● **WHAT YOU ARE ASKED TO DO**
Each line from the one with "This screenshot has height=819, width=1456." through the end of the records below should be transcribed exactly, and each picture should be skipped.

Stored dataset items
+ + + + +
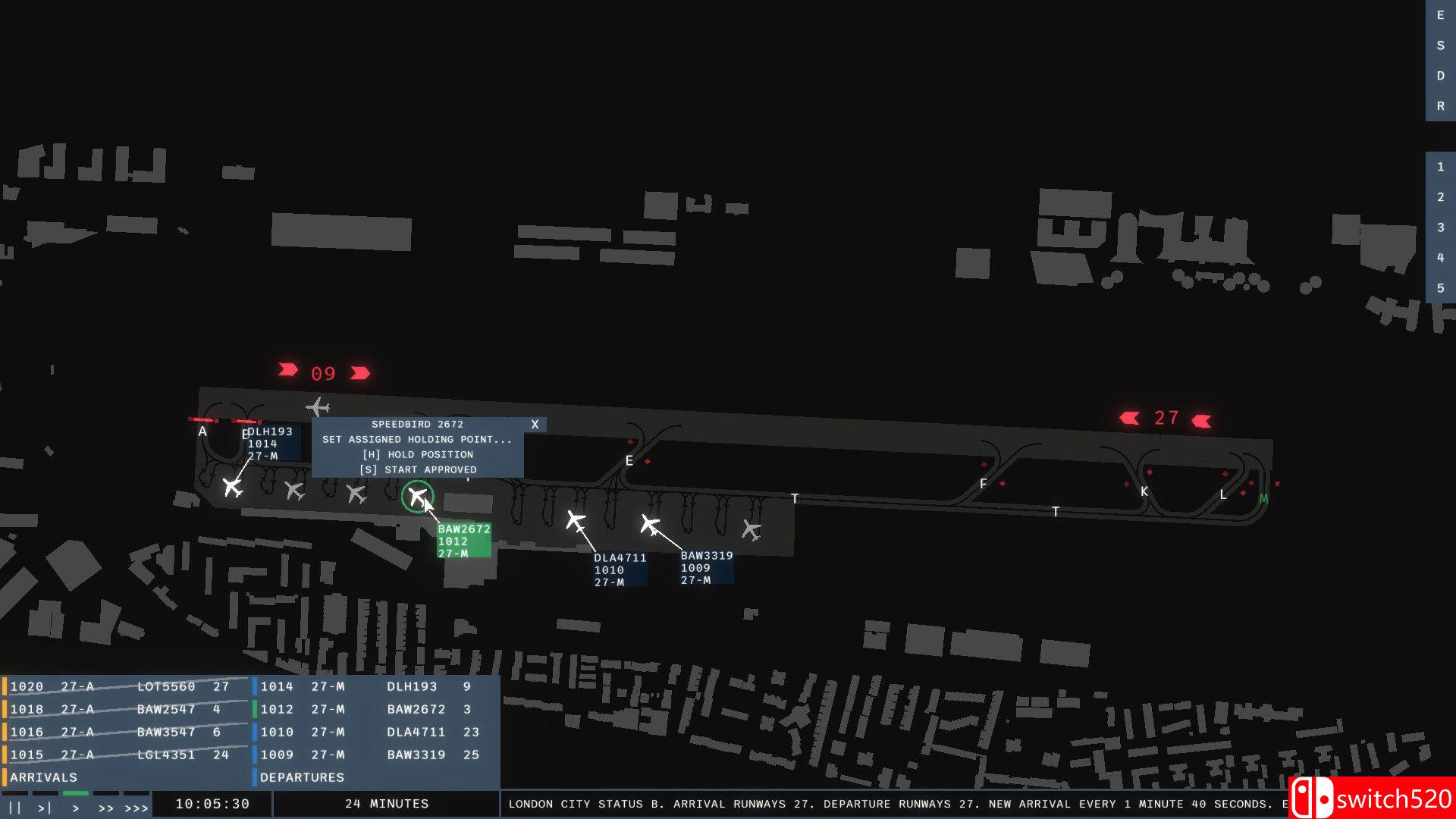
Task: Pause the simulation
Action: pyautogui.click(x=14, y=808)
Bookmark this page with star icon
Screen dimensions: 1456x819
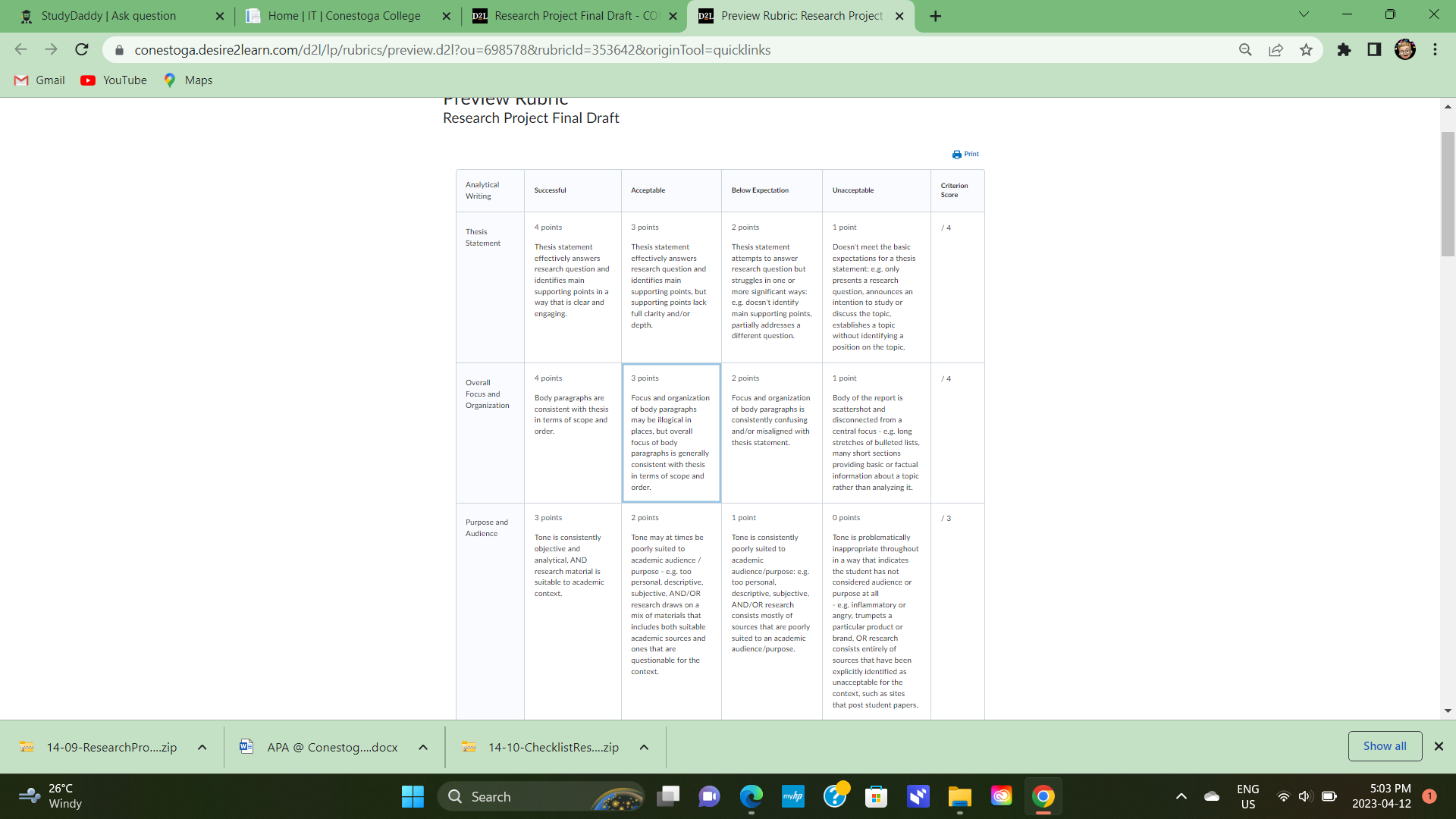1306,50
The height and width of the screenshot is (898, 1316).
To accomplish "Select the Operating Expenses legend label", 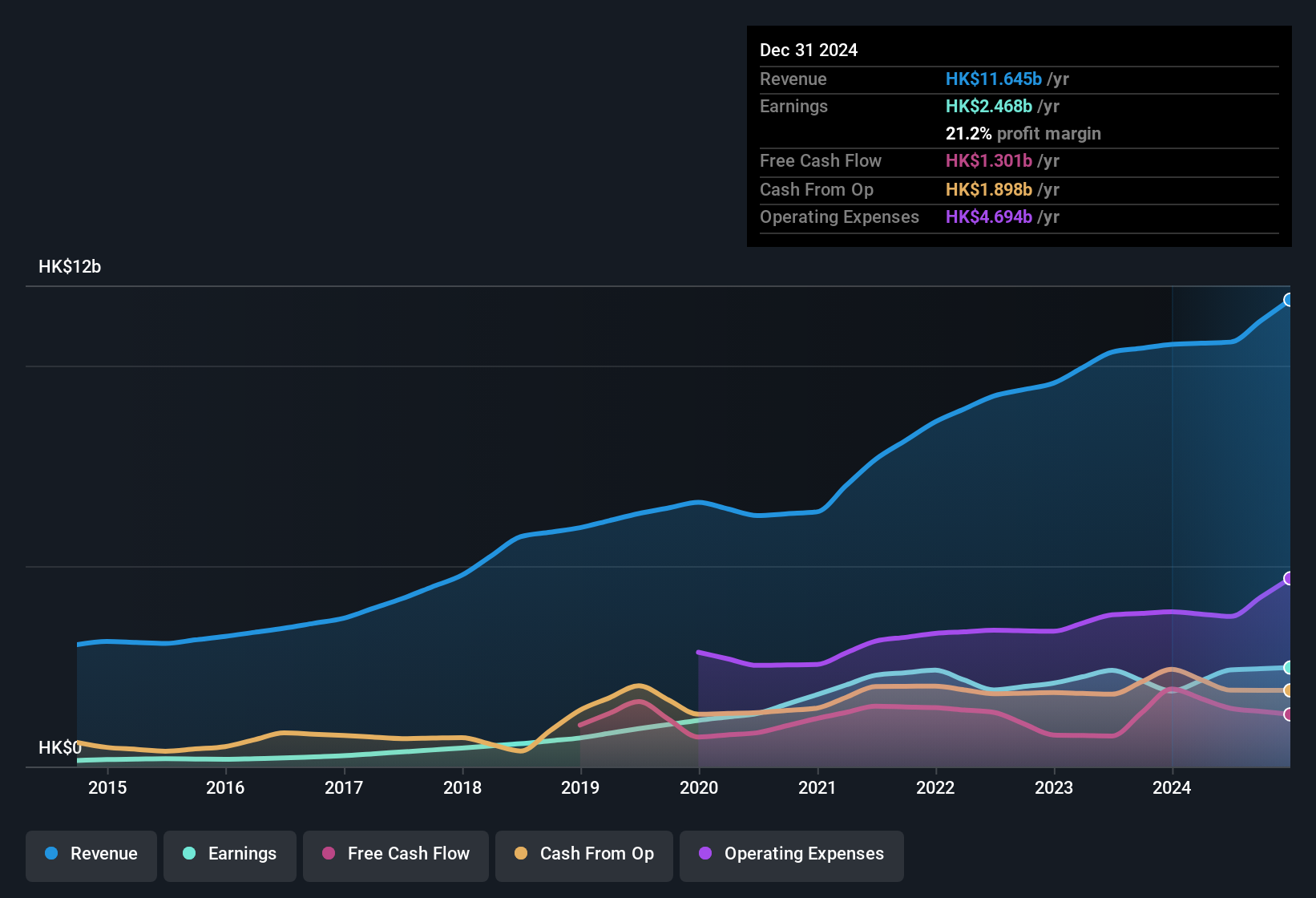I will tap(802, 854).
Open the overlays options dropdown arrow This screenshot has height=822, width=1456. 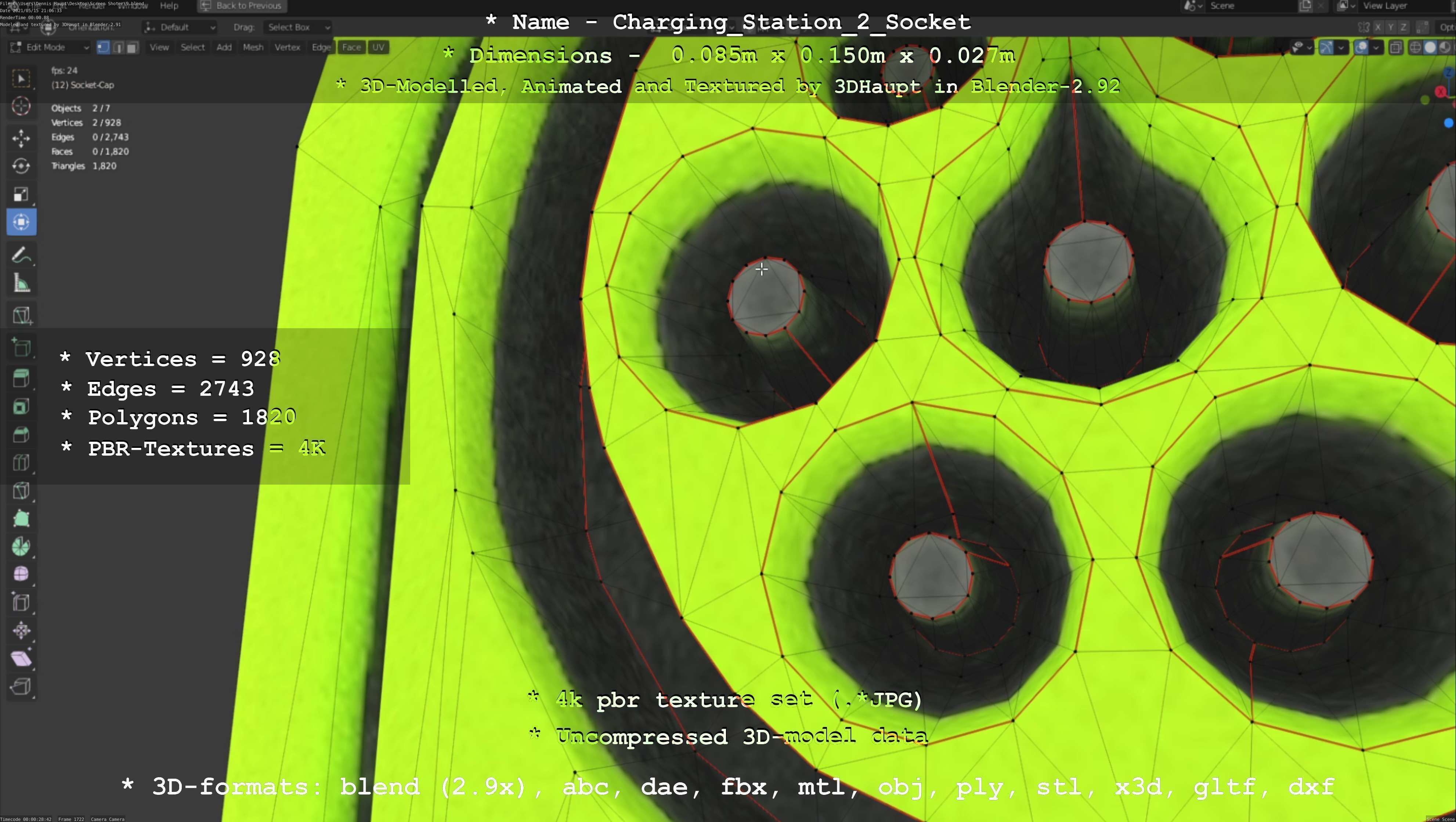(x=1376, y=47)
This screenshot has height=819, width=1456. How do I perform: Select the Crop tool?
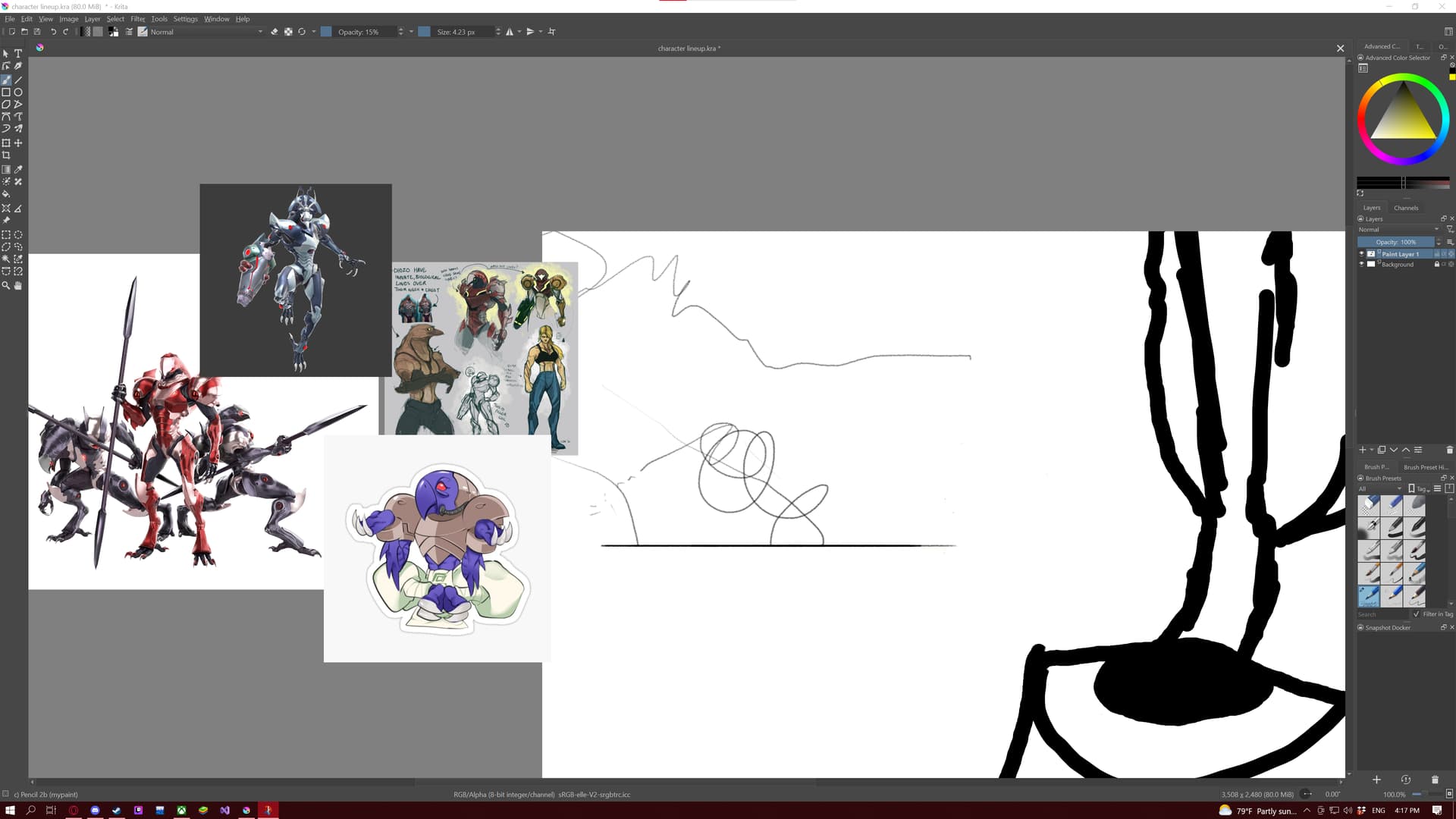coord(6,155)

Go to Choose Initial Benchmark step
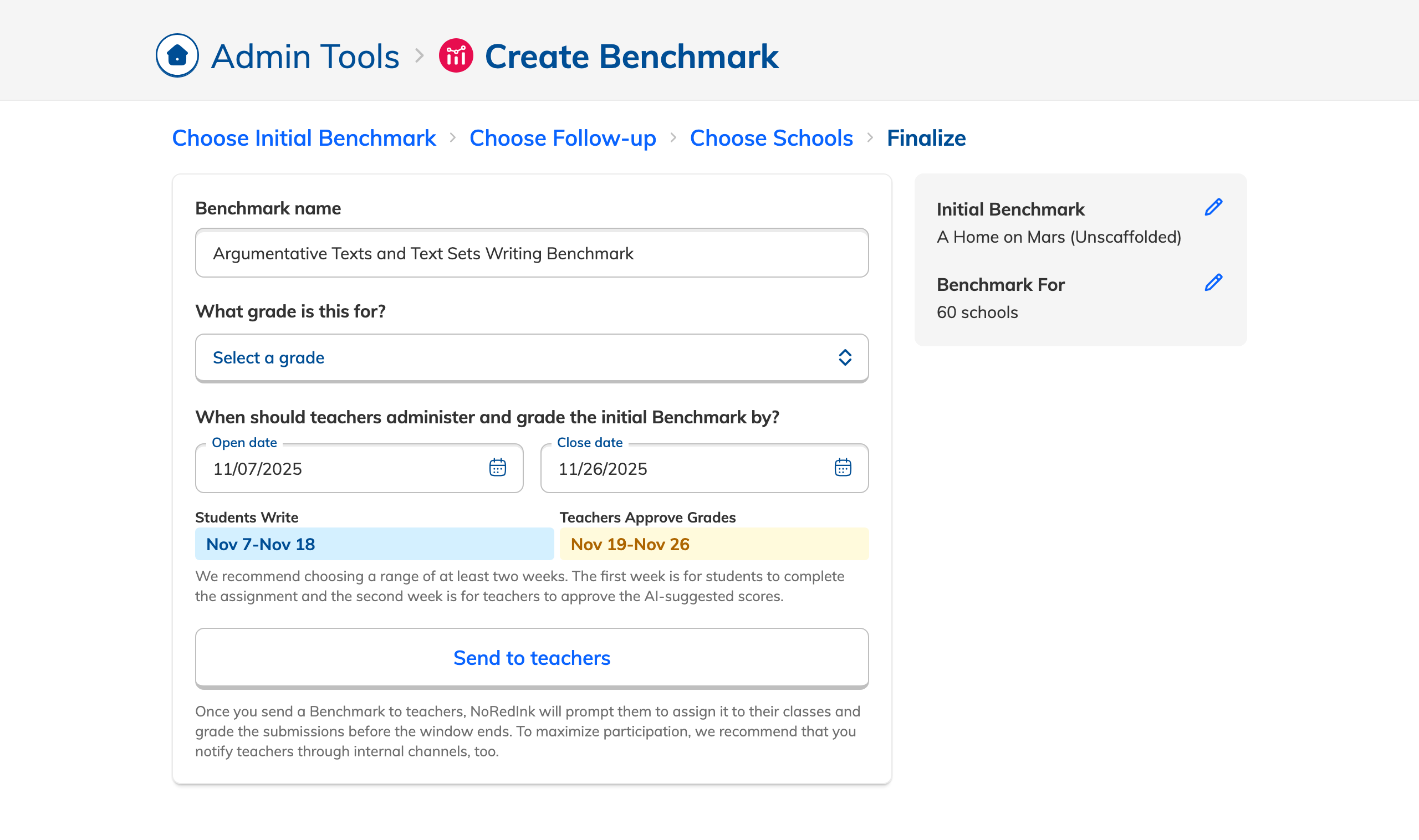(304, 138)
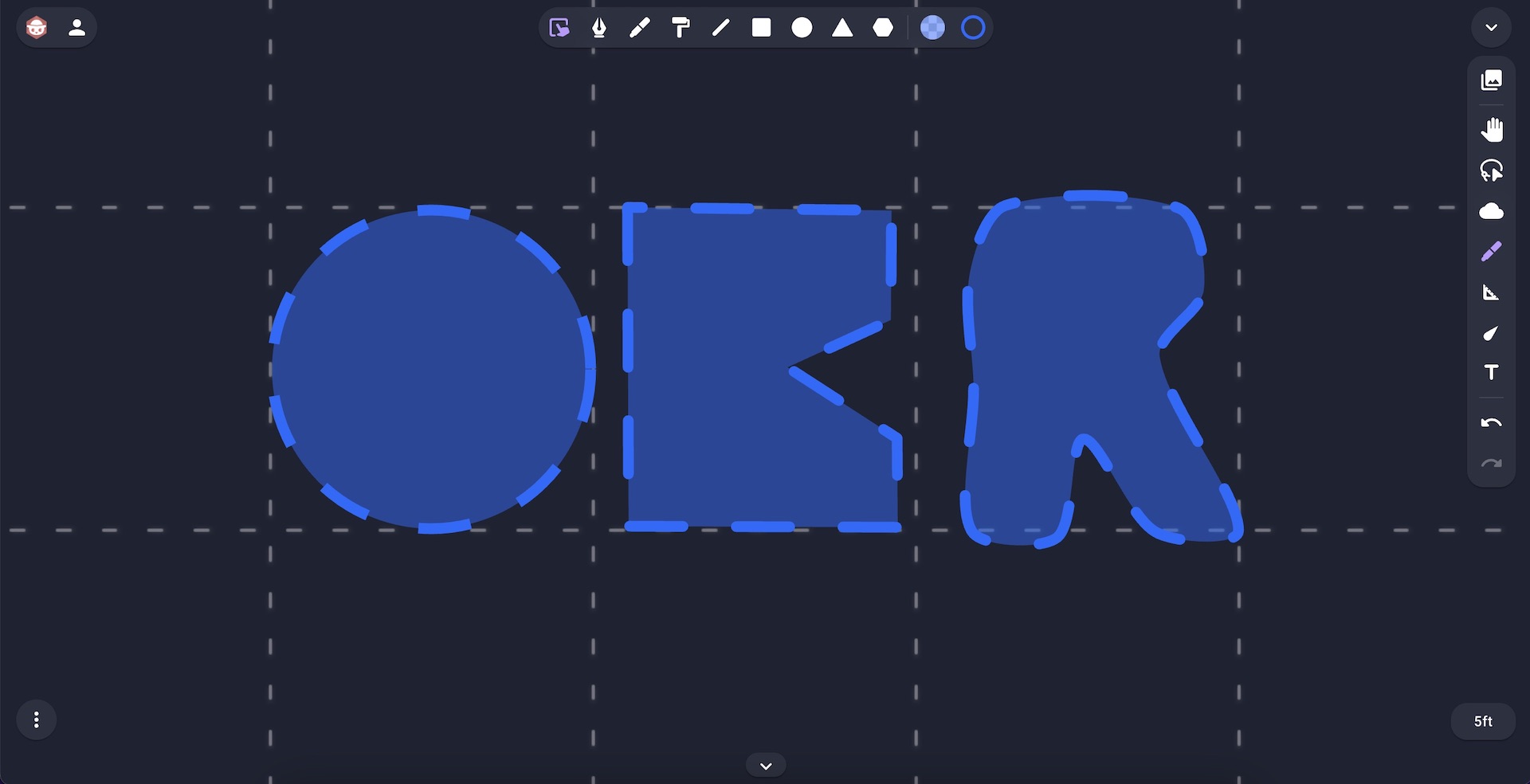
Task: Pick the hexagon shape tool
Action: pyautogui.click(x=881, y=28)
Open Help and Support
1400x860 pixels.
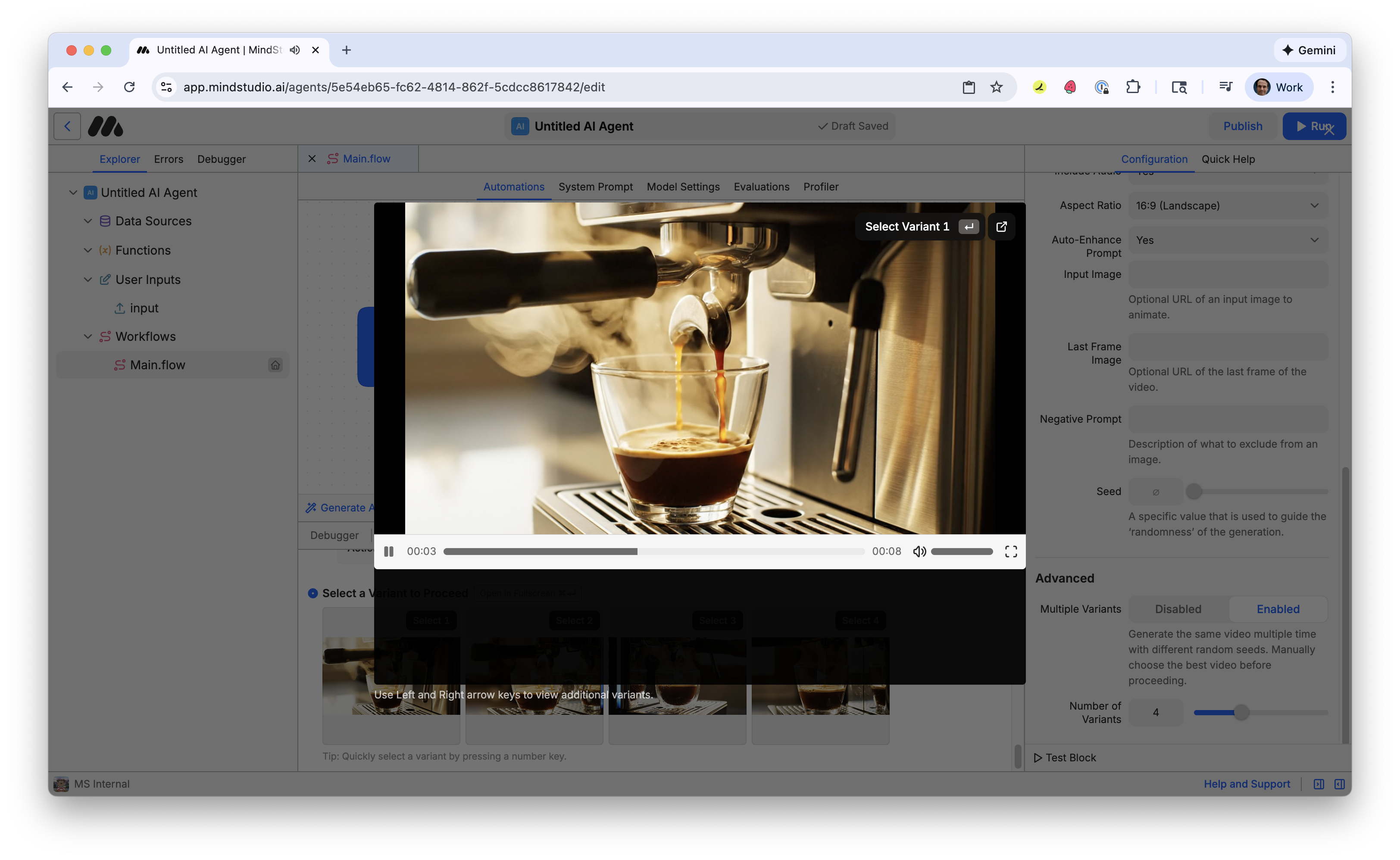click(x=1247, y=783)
+ + + + +
● **WORKED SOLUTION**
This screenshot has height=819, width=1456. How do I perform: Select the Crop tool?
coord(6,155)

Go to Choose Initial Benchmark step
(304, 138)
Task: Pick the hexagon shape tool
Action: pyautogui.click(x=881, y=28)
Open Help and Support
1400x860 pixels.
click(x=1247, y=783)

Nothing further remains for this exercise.